Have you made the most important decision of your life? Where will you spend Eternity? To make heaven is as simple as ABC- Accept you are a sinner, Believe that Jesus died for your sin and Confess HE is Lord.
19 Nov 2010
1 Nov 2010
Two years ago today, I started my natural hair journey out of choice. My hair was natural “by force” from the age of 0 till 16 as my mother forbade my elder sister and I to relax our hair till we finished secondary school. After my final exams, I was so excited to relax my hair and that was one of the first things I did. But you see my hair is very soft and anytime I relaxed it my scalp would burn. I felt this shouldn’t be, but what else could I do to my hair. I started considering going natural but was scared to do it as I wasn't sure how I would manage my hair.

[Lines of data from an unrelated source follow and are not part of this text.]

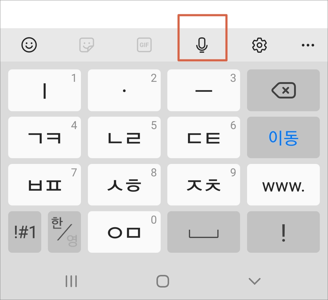Toggle Korean/English language key
The height and width of the screenshot is (300, 328).
pyautogui.click(x=65, y=232)
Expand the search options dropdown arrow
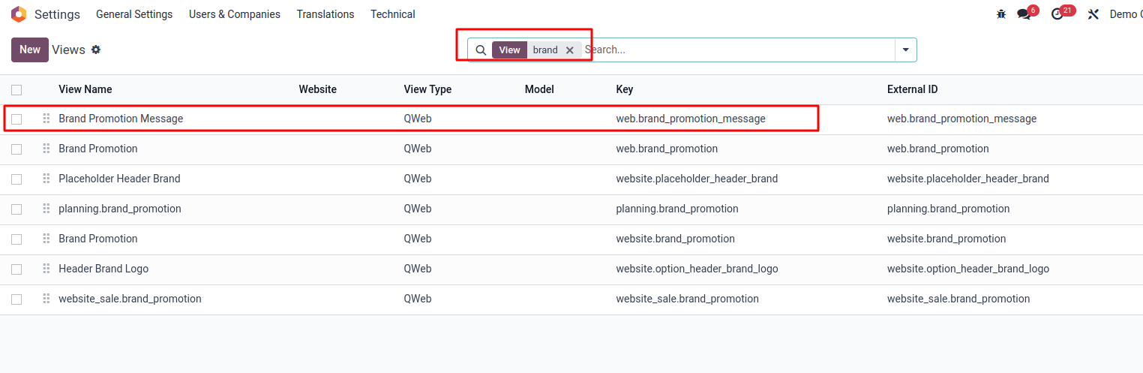The image size is (1143, 373). (x=905, y=50)
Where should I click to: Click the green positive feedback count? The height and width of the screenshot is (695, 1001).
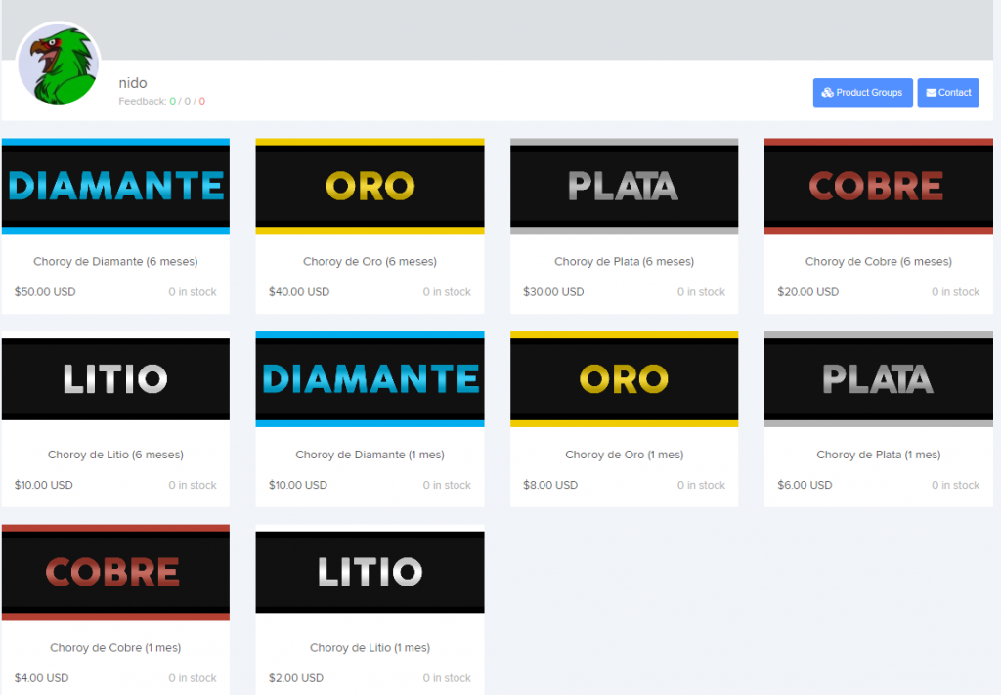click(172, 102)
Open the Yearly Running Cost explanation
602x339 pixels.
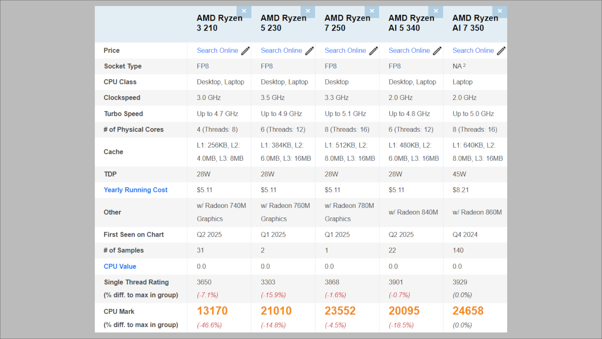(135, 190)
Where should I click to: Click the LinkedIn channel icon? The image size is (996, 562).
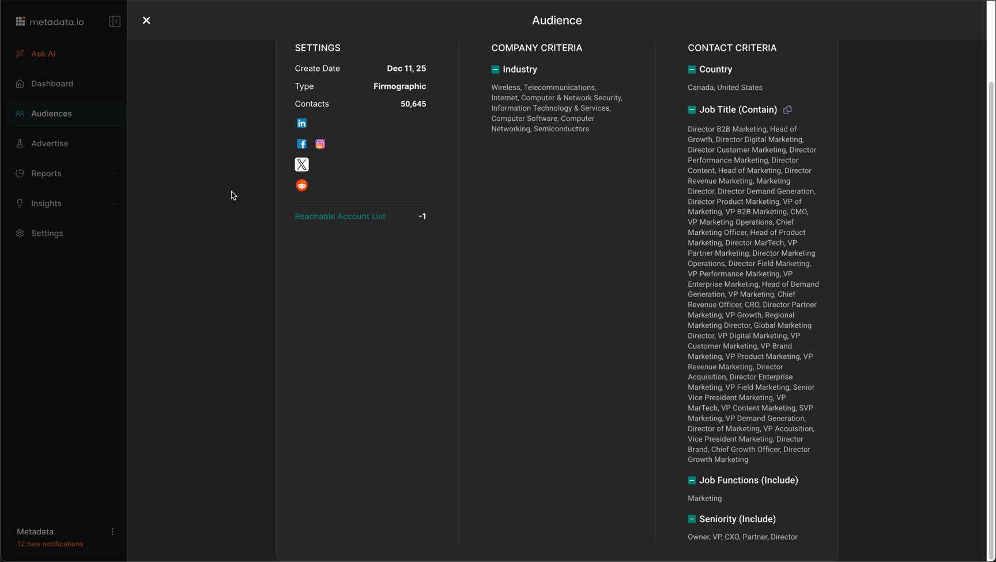point(301,123)
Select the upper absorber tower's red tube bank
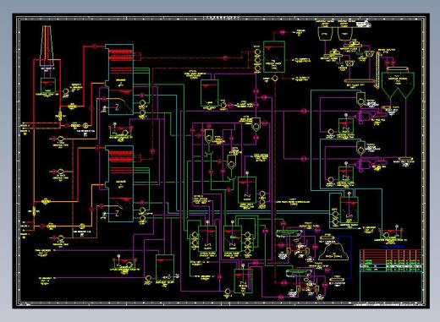Image resolution: width=440 pixels, height=322 pixels. tap(121, 55)
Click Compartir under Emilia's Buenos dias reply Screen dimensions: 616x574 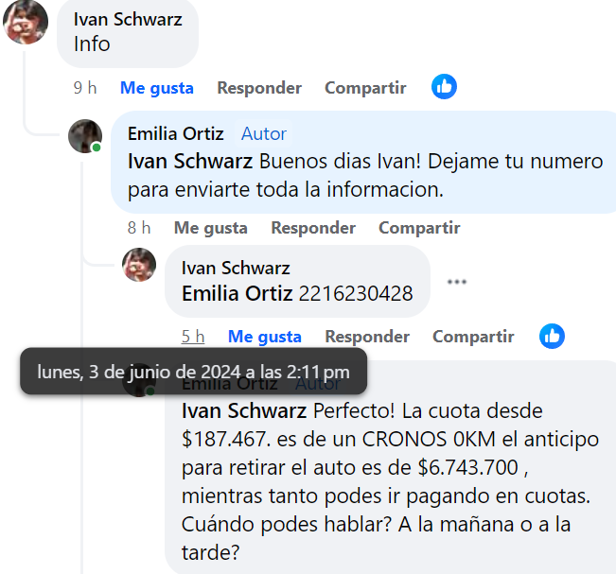[419, 228]
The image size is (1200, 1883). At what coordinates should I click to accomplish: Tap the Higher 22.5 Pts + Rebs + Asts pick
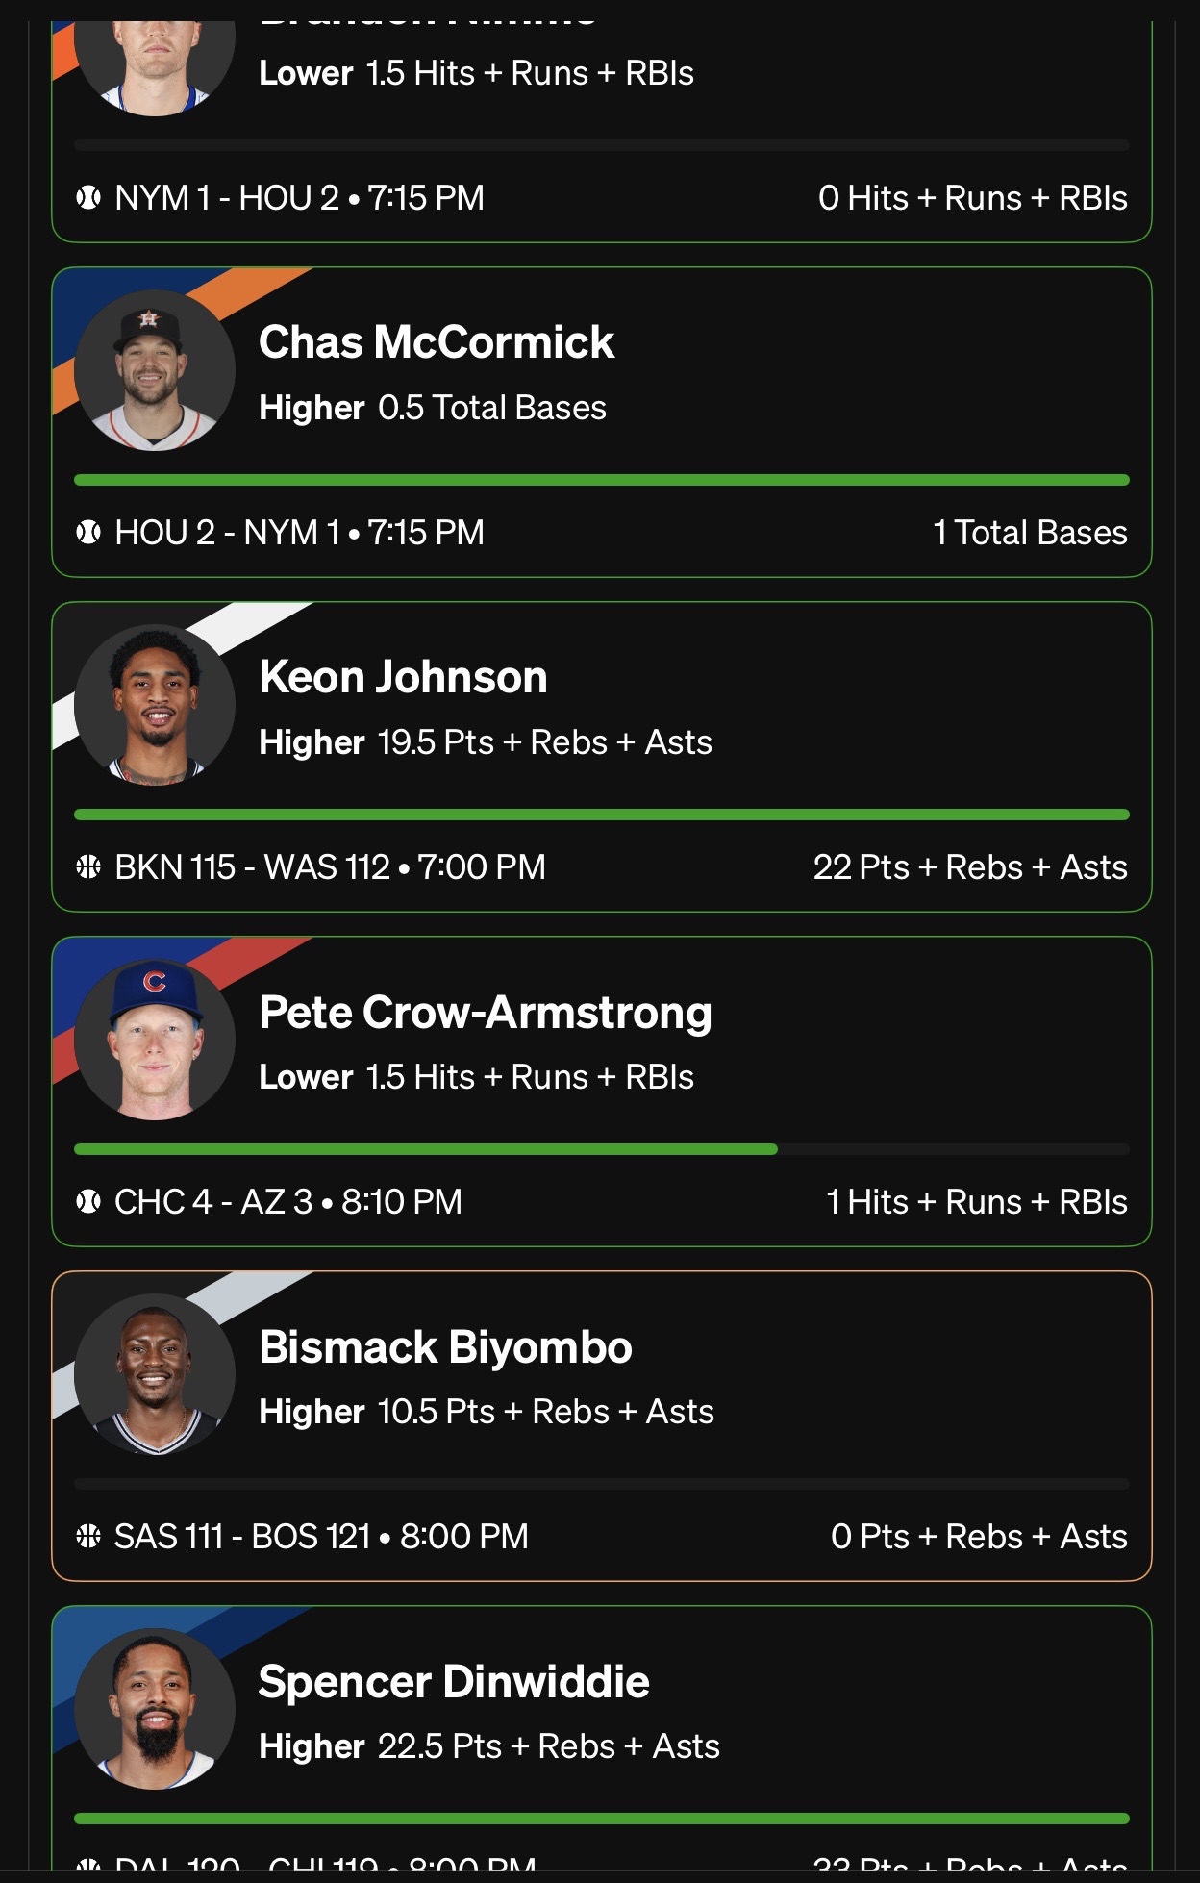pos(489,1746)
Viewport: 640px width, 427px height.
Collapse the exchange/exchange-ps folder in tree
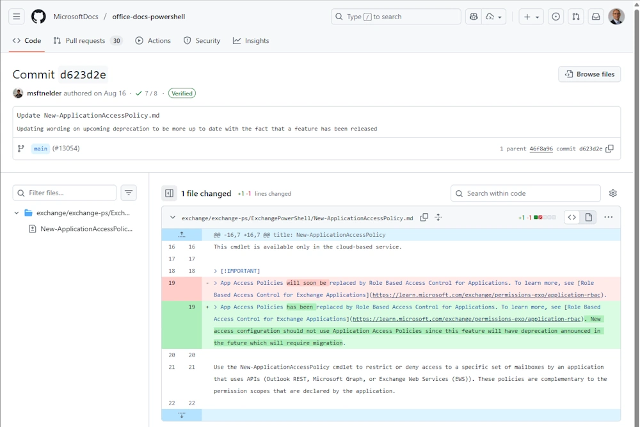17,213
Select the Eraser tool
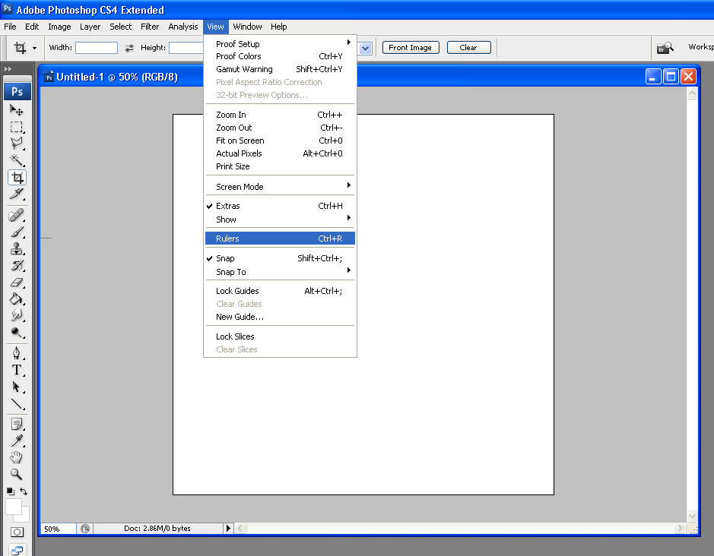The image size is (714, 556). [17, 283]
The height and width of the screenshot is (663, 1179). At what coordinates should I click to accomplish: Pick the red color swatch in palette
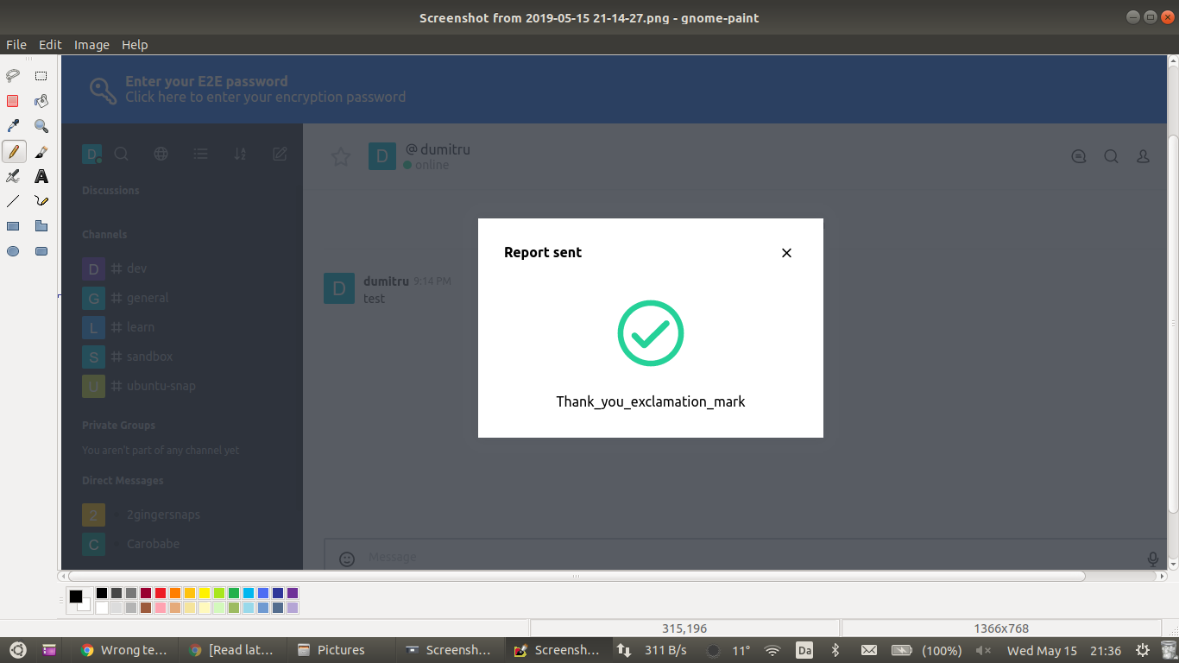click(161, 593)
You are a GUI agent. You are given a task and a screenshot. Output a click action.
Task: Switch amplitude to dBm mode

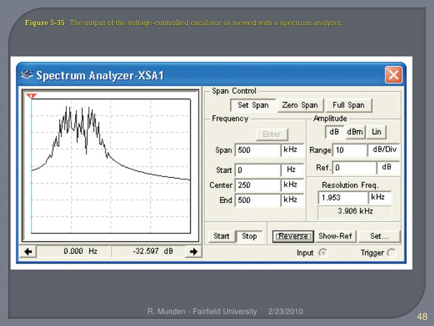[355, 132]
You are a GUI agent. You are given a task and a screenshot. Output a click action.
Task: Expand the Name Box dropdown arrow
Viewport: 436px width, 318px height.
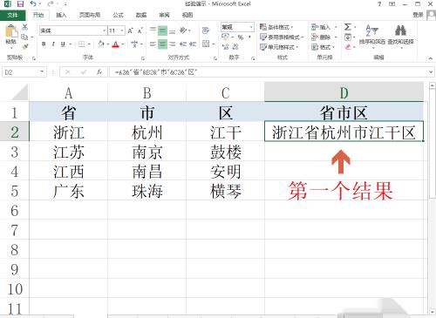[x=42, y=71]
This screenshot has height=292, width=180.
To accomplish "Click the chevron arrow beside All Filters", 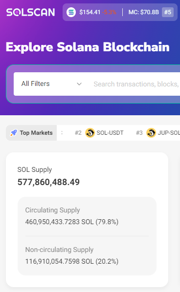I will click(79, 84).
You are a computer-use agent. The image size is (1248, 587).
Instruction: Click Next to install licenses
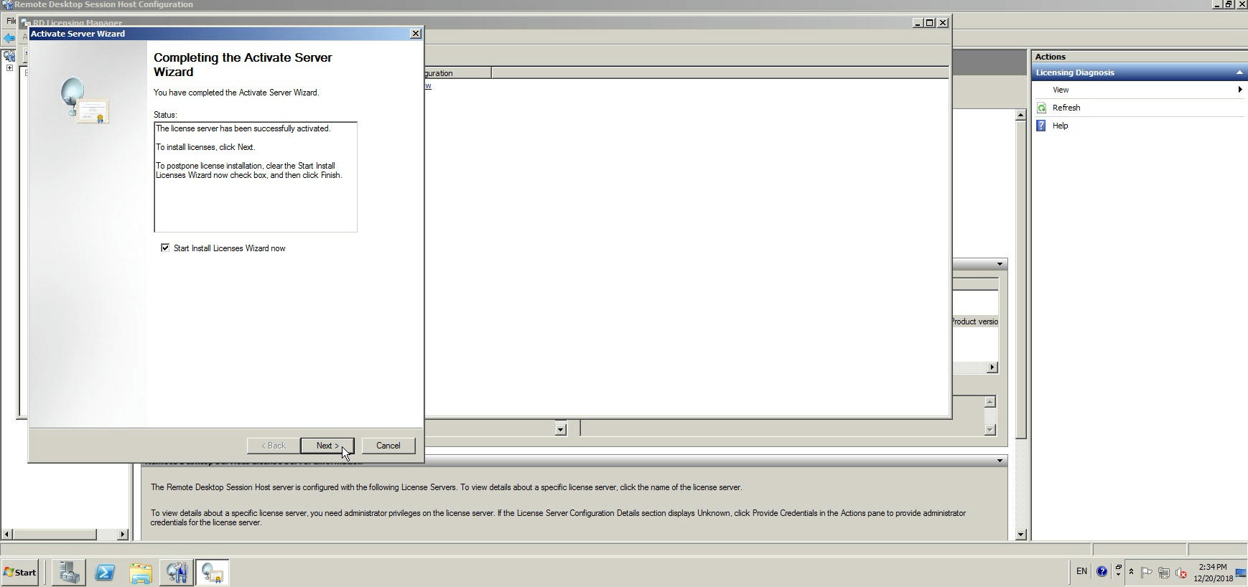coord(327,446)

I gradually came to a point where I used to relax my hair twice/thrice a year. After a while I began to get tired of putting chemicals on my hair. I felt God gave me this natural hair, why am I trying to make it look different killing my scalp and hair in the process? I decided to check online, read articles, watched videos and bought a book on natural hair. I didn’t want to do the big chop and regret it.
I transitioned for a while and on that fateful day, Nov 1 2008 I took a bold step and did the big chop. I didn’t set out to do it but it happened (long story). Baale was not a happy bunny. I had been hinted to him I was going natural but I don’t think he took me serious. When he saw my chopped up hair in comb twists later that day he was in utter shock and didn’t speak to me for sometime. We have come a long way from where we were two years ago maybe because I have come to a silent compromise with him- I braid my hair and fix weaves some times. Those are the times I don’t hear any complains. I think he has come to terms with my natural hair (more like given up on me) but still hopes some day I go back to relaxing my hair.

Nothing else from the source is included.